# Prodigy - Text Annotation

In Prodigy you can manually annotate data, but due to time constraints, we decided to forgo this. Because of the fact that we did not have a 'gold standard' to test against, we only have the probability scores below to showcase whether our model worked.

```
# textcat.teach helps you annotate the data. It can take in a NER model.
prodigy textcat.teach text_class_hurricane_conspiracy ./Jared/temp_model/ ./data/conspiracy_3000.jsonl --label HOAX --patterns ./Jared/harvey_model_annotations.jsonl

# train textcat trains and generates a model. It can take in a NER model.
prodigy train textcat text_class_hurricane_conspiracy "./Jared/temp_model/" --output "./text_classification_ner" >> textcat_conspiracy.out
```

Below is the result of this command run.

![train_result.png](attachment:4659a7b7-5689-4c5f-a718-c558e74bf68a.png)

In [2]:
import pandas as pd
import json
import spacy

Load the NLP text classification with NER model

In [3]:
nlp = spacy.load("text_classification_ner")

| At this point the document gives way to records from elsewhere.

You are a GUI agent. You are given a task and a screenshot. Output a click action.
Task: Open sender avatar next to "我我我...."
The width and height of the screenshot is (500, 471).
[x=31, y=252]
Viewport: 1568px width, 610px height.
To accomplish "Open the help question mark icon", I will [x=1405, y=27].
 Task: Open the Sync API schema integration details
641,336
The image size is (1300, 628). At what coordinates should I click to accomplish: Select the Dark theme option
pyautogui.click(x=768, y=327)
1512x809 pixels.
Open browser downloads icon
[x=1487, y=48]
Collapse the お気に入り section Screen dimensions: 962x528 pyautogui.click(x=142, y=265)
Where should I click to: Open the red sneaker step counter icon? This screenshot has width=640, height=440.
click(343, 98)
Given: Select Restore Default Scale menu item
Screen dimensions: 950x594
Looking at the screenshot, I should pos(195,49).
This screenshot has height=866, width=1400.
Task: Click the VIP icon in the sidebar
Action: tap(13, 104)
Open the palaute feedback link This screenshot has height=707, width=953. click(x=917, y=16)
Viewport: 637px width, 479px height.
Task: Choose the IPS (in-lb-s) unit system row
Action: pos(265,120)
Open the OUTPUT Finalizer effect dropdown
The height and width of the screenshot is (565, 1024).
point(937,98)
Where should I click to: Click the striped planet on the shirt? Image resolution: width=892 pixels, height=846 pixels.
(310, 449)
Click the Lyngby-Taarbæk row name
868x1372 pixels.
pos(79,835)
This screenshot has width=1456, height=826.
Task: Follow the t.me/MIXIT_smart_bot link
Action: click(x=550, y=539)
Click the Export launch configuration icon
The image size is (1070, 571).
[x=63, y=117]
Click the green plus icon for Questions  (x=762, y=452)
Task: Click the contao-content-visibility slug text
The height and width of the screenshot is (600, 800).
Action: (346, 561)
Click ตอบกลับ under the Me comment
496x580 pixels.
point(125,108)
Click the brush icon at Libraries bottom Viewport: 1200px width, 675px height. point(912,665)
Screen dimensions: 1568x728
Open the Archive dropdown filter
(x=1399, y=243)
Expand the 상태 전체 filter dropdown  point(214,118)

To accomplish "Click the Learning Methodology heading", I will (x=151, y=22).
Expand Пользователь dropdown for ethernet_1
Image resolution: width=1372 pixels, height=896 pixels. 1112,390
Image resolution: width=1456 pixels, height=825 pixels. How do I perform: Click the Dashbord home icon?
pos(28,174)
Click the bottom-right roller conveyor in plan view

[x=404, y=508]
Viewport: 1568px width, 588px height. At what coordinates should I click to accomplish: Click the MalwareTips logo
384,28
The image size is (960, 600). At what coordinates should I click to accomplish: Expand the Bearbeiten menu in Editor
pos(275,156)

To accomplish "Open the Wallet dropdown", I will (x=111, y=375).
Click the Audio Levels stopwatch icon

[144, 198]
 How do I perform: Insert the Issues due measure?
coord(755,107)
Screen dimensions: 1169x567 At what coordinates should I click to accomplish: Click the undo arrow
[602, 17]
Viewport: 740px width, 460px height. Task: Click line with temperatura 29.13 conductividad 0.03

Load some test data (note, because we did not manually label the data, we have no basis to test it on).

In [30]:
df = pd.read_csv("../../data/irma/hurricaneirma_10000.csv")

In [35]:
df.shape

(10000, 15)

In [46]:
text_scores = []

for idx,row in df.iterrows():
    text = row['text']
    doc = nlp(text)
    text_scores.append([doc.cats['HOAX'],doc.text])

Unnamed: 0,P(Hoax),Text
0,0.994979,SW #Lakeland! @Spectrum Cable OUT For 1 Hour&a...
1,0.997419,@Jney2Leadership is back on track after being ...
2,0.978492,The latest The ASEAN Global Hub! http://paper....
3,0.998786,"With #HurricaneIrma following so closely, it m..."
4,0.987689,Send dm for more info! mariapauladc #puertoric...
...,...,...
9995,0.997527,If you're looking for a pet you lost during #H...
9996,0.998619,Ministering to the Needs of Those Affected by ...
9997,0.994531,"Before making charitable donations, review the..."
9998,0.993639,BACK TO EXPLORING! #HurricaneIrma made some bi...


In [47]:
scores = pd.DataFrame(text_scores, columns=['P(Hoax)','Text'])

In [48]:
scores['P(Hoax)'].mean()

0.991505790707469

I can't make sense of this score, except to say that the way we've annotated (a subsample) and used both NER and text-classification is either incorrect, or I have not annotated enough samples in the text-classification train step. It's either that, or the model assumes due to the fact that it has been trained on such a large number of posts from r/Conspiracy that bias has increased drastically. I assumed the model was overfit due to a high score in train (see above), but the high probability of most messages being a Hoax using text-classification means that something needs to be fixed in the pipeline.